Goal of the exercise » Give the records from the line with "Select the 'Autres" up to and including the line with "should pyautogui.click(x=198, y=49)." as a two-column CSV headed text,answer. Write one row per record, put each field in double quotes, and turn line breaks into spaces.

----- Provided data

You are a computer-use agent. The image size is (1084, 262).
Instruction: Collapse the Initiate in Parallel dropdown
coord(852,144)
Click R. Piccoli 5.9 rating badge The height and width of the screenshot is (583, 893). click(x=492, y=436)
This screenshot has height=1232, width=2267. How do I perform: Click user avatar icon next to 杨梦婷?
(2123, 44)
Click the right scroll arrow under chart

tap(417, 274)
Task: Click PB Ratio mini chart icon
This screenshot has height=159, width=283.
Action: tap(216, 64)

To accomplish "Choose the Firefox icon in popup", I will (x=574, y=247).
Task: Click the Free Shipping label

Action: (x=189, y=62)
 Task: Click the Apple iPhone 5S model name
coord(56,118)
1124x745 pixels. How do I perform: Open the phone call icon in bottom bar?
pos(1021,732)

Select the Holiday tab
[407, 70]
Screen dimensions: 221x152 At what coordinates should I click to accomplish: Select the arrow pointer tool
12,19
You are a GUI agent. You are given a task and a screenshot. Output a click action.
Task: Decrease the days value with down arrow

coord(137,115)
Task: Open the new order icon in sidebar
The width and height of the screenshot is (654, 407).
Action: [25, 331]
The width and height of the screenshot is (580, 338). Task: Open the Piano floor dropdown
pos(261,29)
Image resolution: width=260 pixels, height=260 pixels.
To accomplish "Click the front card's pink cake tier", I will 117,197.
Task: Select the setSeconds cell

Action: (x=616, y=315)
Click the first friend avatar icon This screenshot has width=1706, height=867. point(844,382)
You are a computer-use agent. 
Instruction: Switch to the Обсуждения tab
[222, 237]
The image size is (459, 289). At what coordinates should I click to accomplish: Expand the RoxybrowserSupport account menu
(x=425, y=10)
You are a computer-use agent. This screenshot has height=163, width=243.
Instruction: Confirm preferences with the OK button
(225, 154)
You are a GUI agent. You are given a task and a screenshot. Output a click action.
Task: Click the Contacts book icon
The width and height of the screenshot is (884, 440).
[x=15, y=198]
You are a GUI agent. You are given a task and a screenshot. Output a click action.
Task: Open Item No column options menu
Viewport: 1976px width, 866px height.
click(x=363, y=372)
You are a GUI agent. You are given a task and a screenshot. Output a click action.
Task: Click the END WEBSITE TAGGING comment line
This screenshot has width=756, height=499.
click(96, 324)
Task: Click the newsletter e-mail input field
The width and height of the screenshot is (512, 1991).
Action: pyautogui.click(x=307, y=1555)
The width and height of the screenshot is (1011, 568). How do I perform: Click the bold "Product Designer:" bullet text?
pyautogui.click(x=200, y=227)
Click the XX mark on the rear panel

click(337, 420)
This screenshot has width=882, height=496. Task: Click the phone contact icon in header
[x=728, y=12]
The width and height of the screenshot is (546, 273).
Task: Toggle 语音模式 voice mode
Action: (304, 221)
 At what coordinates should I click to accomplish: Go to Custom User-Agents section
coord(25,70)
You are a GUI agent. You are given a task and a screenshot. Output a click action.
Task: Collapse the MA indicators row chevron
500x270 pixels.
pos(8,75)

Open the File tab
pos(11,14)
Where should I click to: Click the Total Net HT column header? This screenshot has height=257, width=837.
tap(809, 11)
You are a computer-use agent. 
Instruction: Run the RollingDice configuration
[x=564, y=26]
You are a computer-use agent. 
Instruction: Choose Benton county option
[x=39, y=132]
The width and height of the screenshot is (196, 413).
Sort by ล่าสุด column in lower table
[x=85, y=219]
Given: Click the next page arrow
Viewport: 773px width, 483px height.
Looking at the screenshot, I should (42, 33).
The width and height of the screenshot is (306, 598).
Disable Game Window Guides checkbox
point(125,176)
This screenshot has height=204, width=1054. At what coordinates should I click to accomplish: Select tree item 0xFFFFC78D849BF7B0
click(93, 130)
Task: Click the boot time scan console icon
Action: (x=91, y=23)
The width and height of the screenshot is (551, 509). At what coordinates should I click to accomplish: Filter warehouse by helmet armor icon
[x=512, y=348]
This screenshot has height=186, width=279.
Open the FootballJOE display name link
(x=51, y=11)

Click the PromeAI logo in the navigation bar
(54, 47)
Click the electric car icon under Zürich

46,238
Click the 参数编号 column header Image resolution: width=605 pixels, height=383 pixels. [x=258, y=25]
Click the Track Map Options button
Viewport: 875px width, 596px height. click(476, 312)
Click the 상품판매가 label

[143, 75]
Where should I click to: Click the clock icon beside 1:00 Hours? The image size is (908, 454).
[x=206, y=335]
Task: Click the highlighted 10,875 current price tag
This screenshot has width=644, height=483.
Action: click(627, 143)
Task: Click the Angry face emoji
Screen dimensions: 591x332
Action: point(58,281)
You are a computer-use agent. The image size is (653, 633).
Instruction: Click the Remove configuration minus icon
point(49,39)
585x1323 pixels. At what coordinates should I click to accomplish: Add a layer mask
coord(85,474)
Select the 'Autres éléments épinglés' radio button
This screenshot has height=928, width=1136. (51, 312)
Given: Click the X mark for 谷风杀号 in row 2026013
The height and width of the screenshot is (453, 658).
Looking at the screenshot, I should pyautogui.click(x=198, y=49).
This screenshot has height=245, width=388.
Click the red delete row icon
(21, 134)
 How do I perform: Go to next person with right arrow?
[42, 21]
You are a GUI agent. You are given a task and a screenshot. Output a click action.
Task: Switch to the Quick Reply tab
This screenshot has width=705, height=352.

----------

Completed task »
text,answer
"Select the 'Autres éléments épinglés' radio button","This screenshot has height=928, width=1136. (51, 312)"
"Given: Click the X mark for 谷风杀号 in row 2026013 The height and width of the screenshot is (453, 658).","Looking at the screenshot, I should pyautogui.click(x=198, y=49)."